Remove extra tensor clone in PyTorch code (huggingface#36748)

cyyever · zucchini-nlp · commit d8ecc7b27e49 · 2025-05-14T18:43:06.000+02:00
* Use detach().clone()

* Eliminate continuous()

* Merge clone and other calls with to

* Merge clone and other calls with to
diff --git a/src/transformers/generation/utils.py b/src/transformers/generation/utils.py
@@ -2697,7 +2697,7 @@ def _dola_decoding(
             )
 
             # .float() is needed to retain precision for later logits manipulations
-            final_layer_next_token_logits = outputs.logits[:, -1, :].detach().clone().float()
+            final_layer_next_token_logits = outputs.logits[:, -1, :].detach().to(copy=True, dtype=torch.float32)

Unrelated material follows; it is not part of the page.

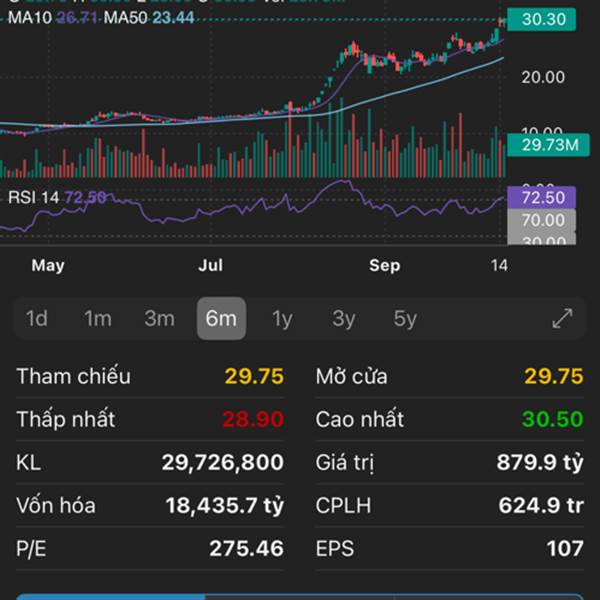Tap the selected 6m range button

tap(221, 319)
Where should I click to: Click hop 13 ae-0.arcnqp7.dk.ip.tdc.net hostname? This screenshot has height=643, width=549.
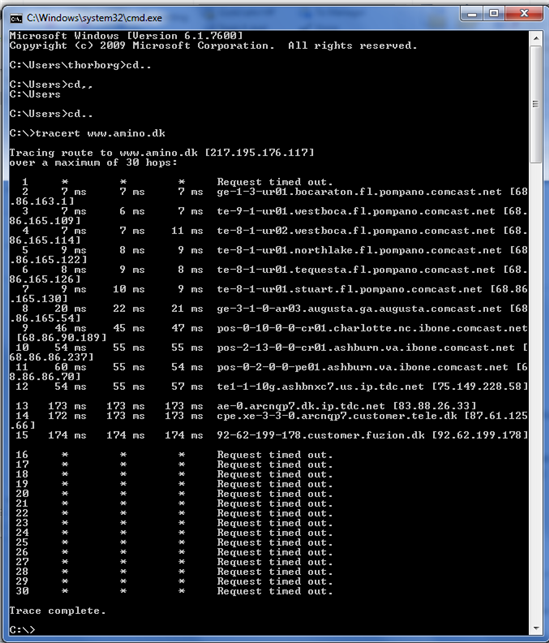pyautogui.click(x=301, y=406)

             final_logits = outputs.logits[:, -1, :].float()
             candidate_premature_logits = {}
             for candidate_premature_layer in candidate_premature_layers:
@@ -2885,11 +2885,12 @@ def _contrastive_search(
                     last_hidden_states = outputs.hidden_states[-1]
 
                 # next logit for contrastive search to select top-k candidate tokens
-                # Clone is needed to avoid keeping a hanging ref to outputs.logits which may be very large for this first iteration
+                # Copy is needed to avoid keeping a hanging ref to outputs.logits which may be very large for this first iteration
                 # (the clone itself is always small)

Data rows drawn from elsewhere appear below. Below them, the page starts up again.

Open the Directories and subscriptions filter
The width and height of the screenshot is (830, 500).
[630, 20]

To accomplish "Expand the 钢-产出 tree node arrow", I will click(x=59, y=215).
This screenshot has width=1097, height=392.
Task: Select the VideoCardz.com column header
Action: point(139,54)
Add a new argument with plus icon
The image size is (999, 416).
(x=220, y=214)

-                # .float() is needed to retain precision for later logits manipulations
-                logit_for_next_step = outputs.logits[:, -1, :].clone().float()
-                logit_for_next_step = logit_for_next_step.to(input_ids.device)

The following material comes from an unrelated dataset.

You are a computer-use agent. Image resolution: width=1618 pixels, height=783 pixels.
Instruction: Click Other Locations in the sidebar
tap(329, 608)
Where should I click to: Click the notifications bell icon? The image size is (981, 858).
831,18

+                # torch.float32 is needed to retain precision for later logits manipulations
+                logit_for_next_step = outputs.logits[:, -1, :].to(
+                    copy=True, dtype=torch.float32, device=input_ids.device
+                )
 
                 model_kwargs = self._update_model_kwargs_for_generation(
                     outputs,
@@ -3297,10 +3298,9 @@ def _sample(
             if synced_gpus and this_peer_finished:
                 continue
 
-            # Clone is needed to avoid keeping a hanging ref to outputs.logits which may be very large for first iteration
+            # Copy is needed to avoid keeping a hanging ref to outputs.logits which may be very large for first iteration
             # (the clone itself is always small)
-            next_token_logits = outputs.logits[:, -1, :].clone().float()
-            next_token_logits = next_token_logits.to(input_ids.device)
+            next_token_logits = outputs.logits[:, -1, :].to(copy=True, dtype=torch.float32, device=input_ids.device)
 
             # pre-process distribution
             next_token_scores = logits_processor(input_ids, next_token_logits)
@@ -3768,8 +3768,8 @@ def _beam_search(
             if synced_gpus and this_peer_finished:
                 continue
 
-            logits = model_outputs.logits[:, -1, :].clone().float()  # Clone is needed to avoid keeping a hanging ref
-            logits = logits.to(input_ids.device)
+            # Copy is needed to avoid keeping a hanging ref
+            logits = model_outputs.logits[:, -1, :].to(copy=True, dtype=torch.float32, device=input_ids.device)
 
             # b. Compute log probs -- get log probabilities from logits, process logits with processors (*e.g.*
             # `temperature`, ...), and add new logprobs to existing running logprobs scores.
@@ -4045,10 +4045,9 @@ def _group_beam_search(
             if output_scores:
                 processed_score = torch.zeros_like(outputs.logits[:, -1, :])
             if output_logits:
-                # Clone is needed to avoid keeping a hanging ref to outputs.logits which may be very large for first iteration
+                # Copy is needed to avoid keeping a hanging ref to outputs.logits which may be very large for first iteration
                 # (the clone itself is always small)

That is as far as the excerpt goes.